● Provided material
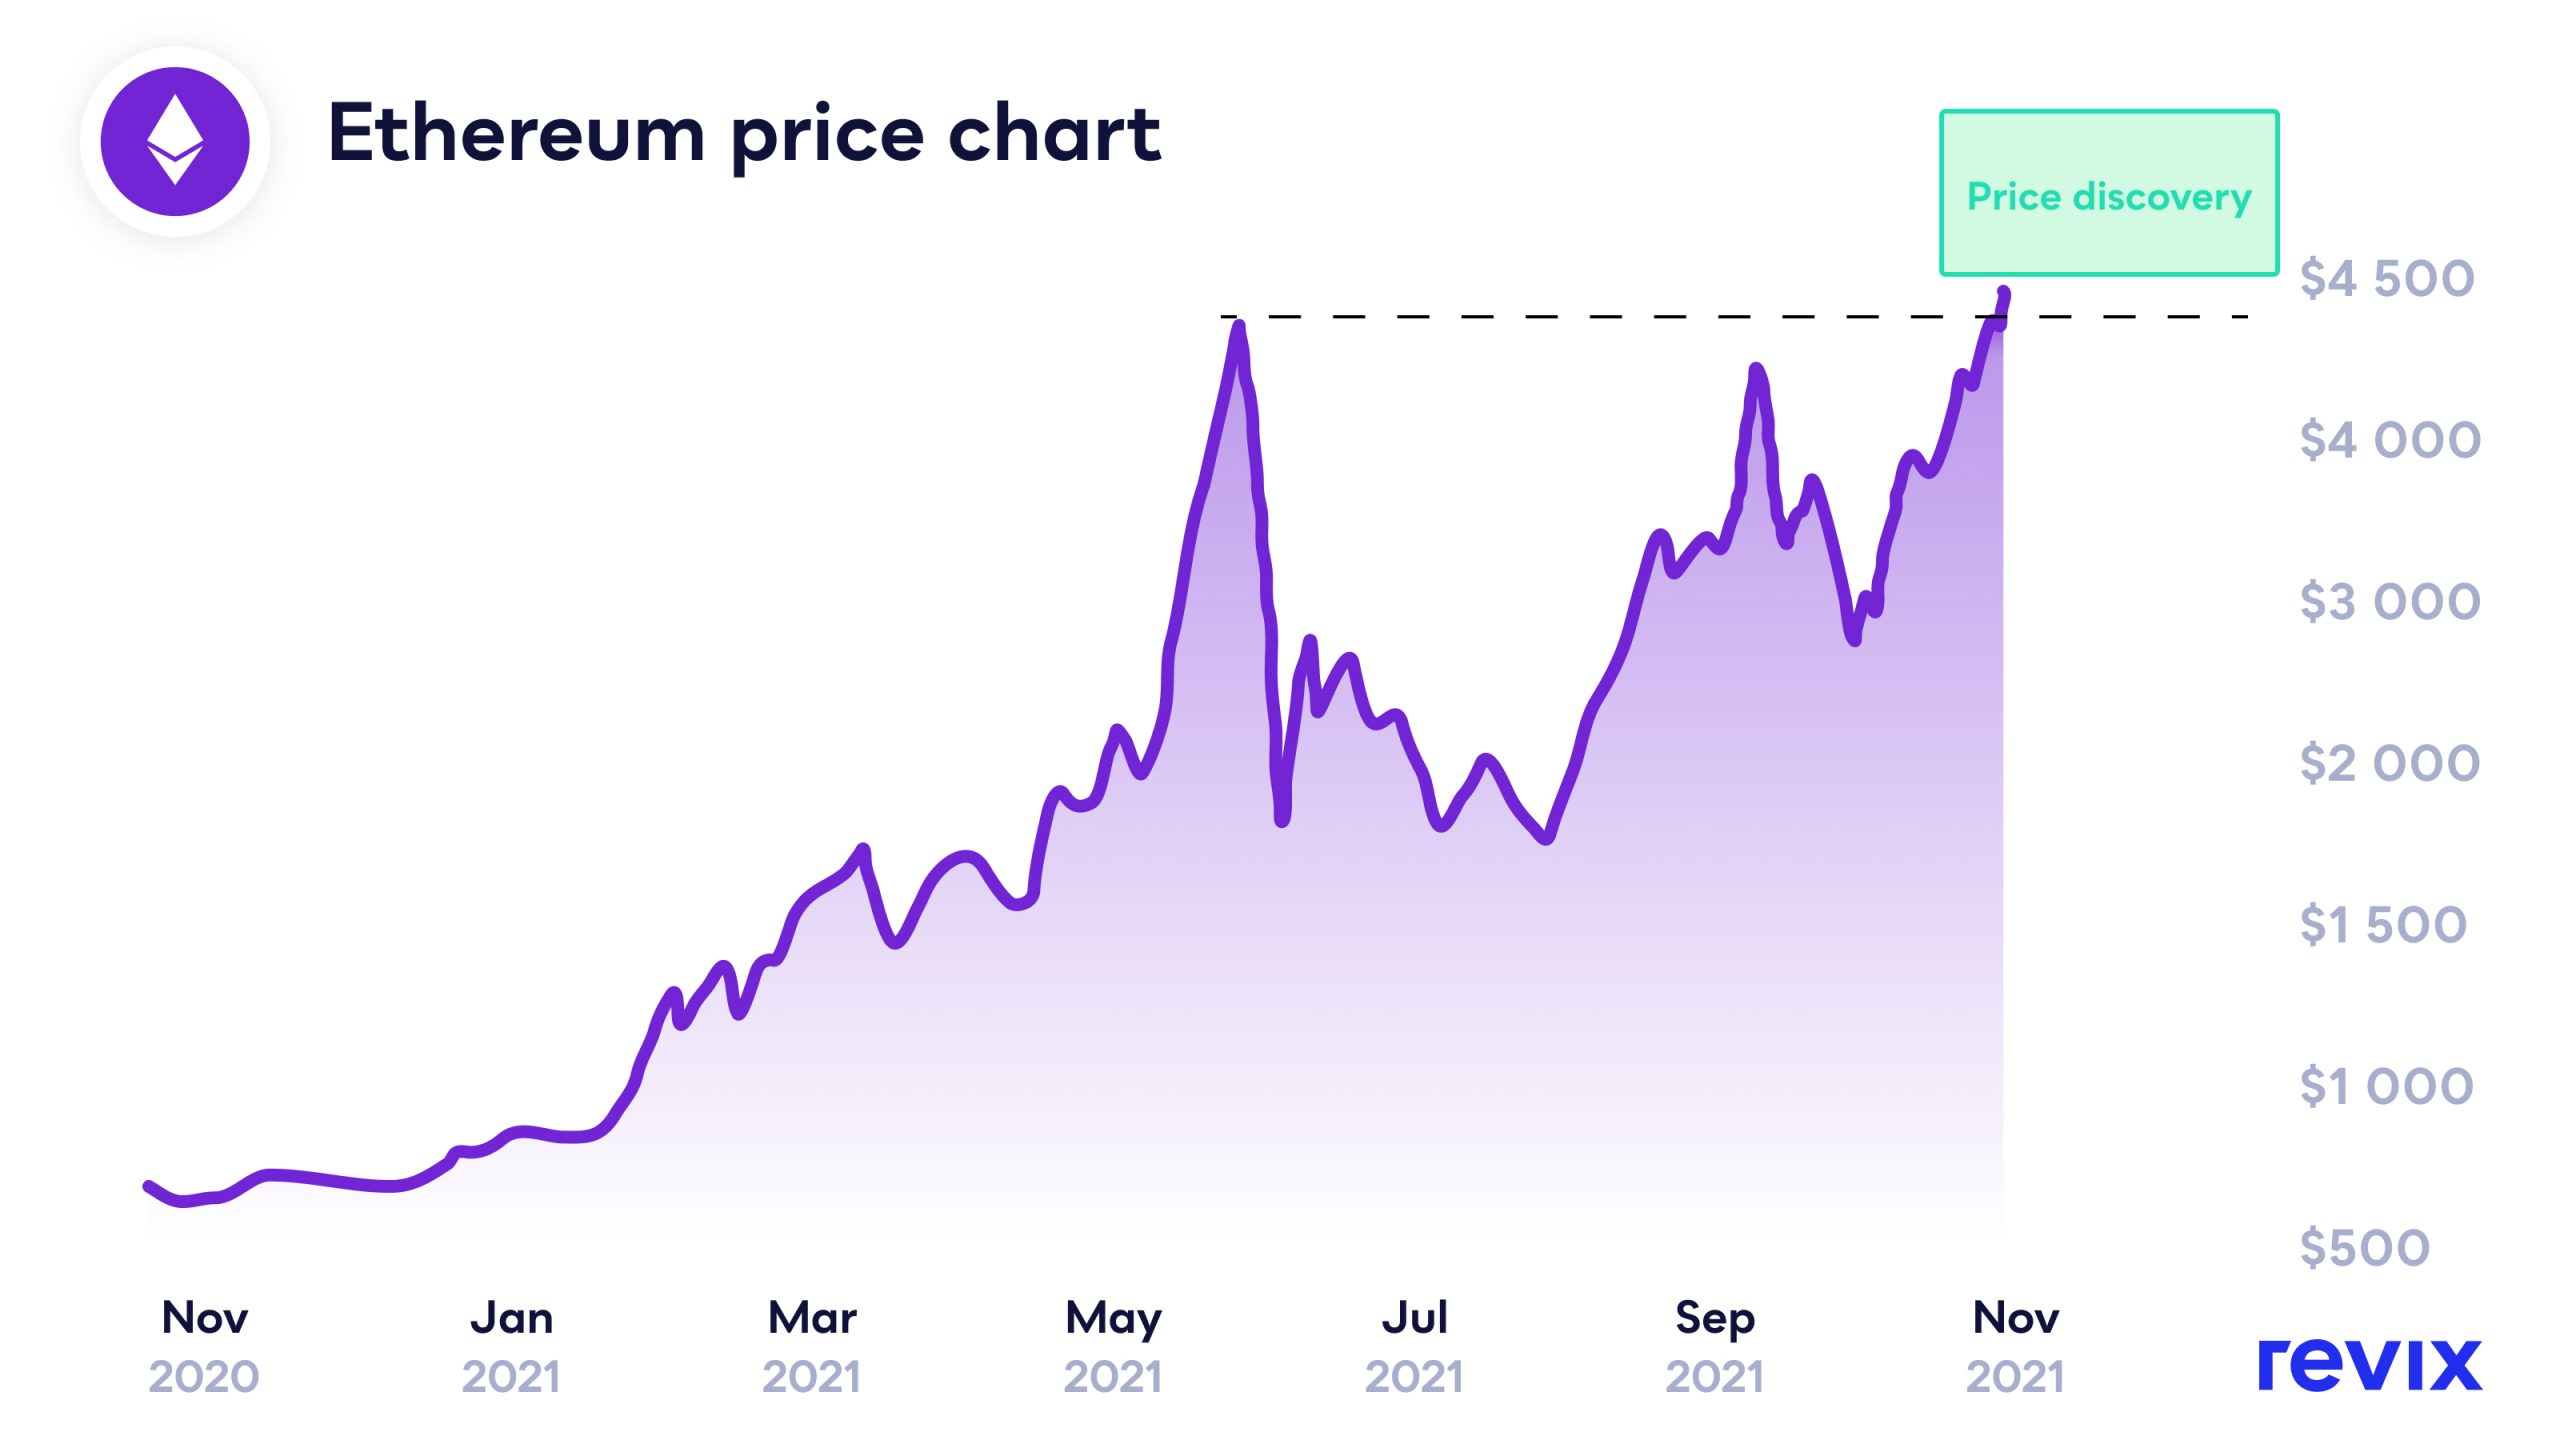Select the Mar 2021 date label
The width and height of the screenshot is (2560, 1440).
point(812,1346)
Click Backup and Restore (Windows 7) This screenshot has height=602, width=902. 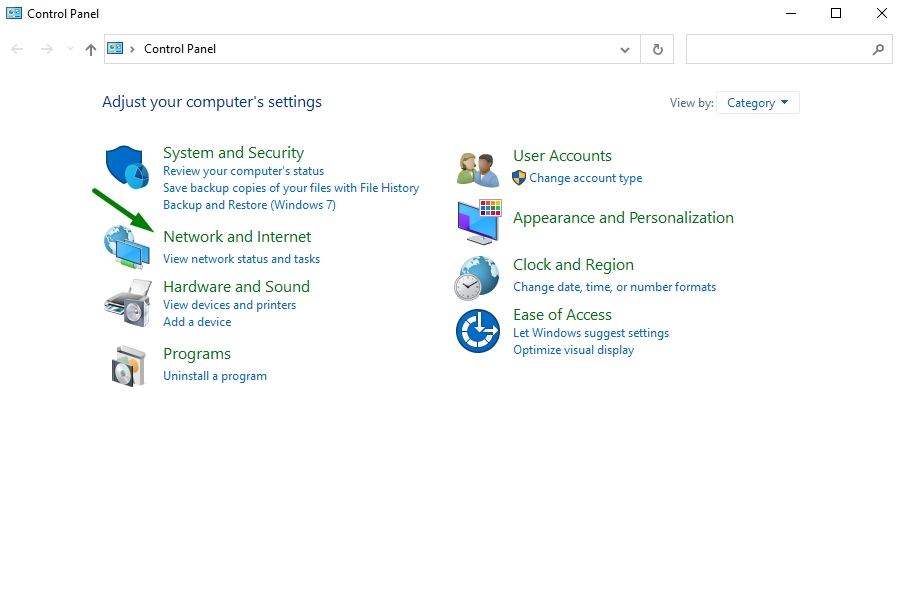coord(249,205)
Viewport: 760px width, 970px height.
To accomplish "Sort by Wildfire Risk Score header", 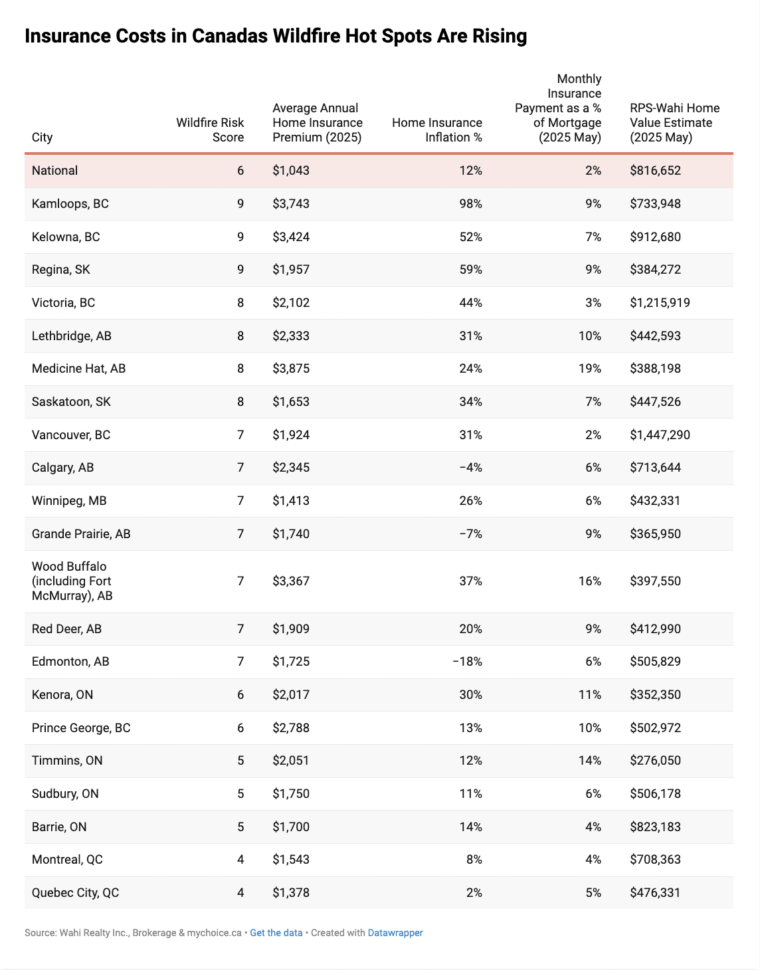I will pos(210,130).
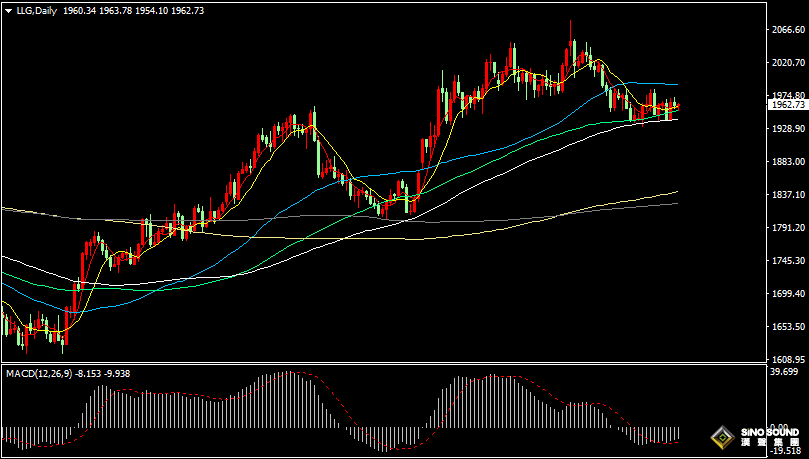Screen dimensions: 809x459
Task: Click the OHLC values in chart header
Action: tap(133, 10)
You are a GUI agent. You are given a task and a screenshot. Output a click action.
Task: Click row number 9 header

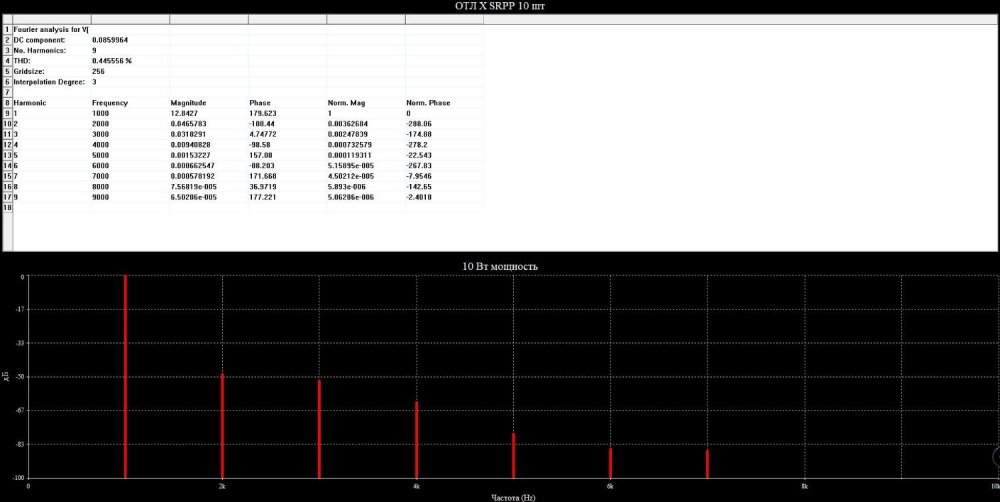[x=6, y=113]
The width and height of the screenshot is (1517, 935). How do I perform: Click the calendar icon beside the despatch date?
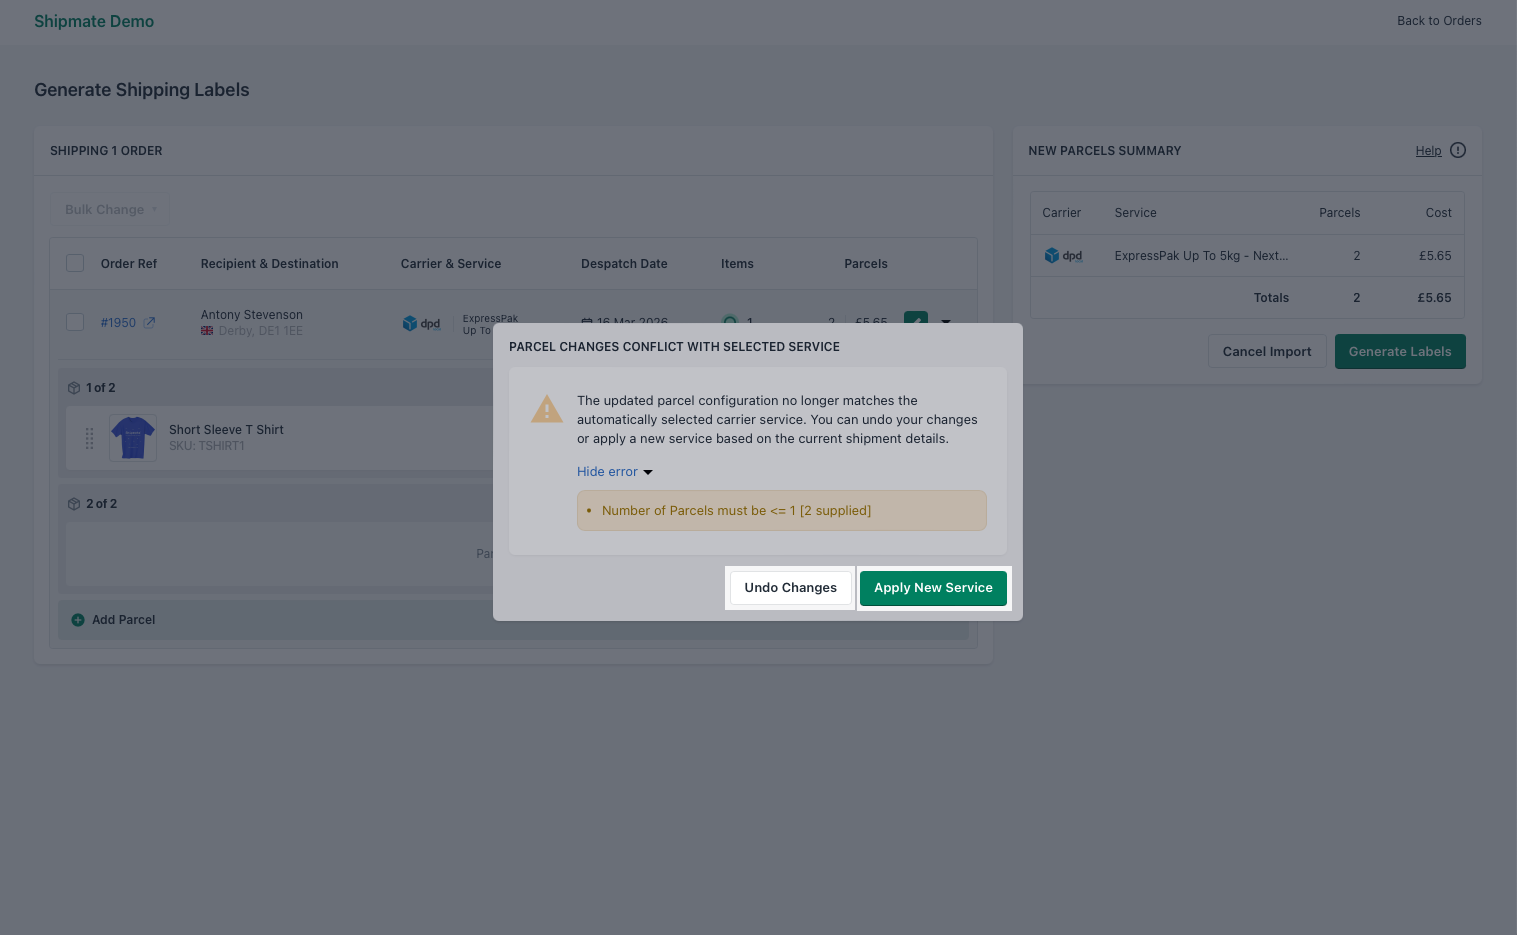pos(587,322)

● What is expected
Retype, exactly as written, each line from the one containing "The width and height of the screenshot is (1517, 935)." through the end of the data above, and leave out every picture.

● Response to this task
The width and height of the screenshot is (1517, 935). How do I perform: Click the calendar icon beside the despatch date?
pos(587,322)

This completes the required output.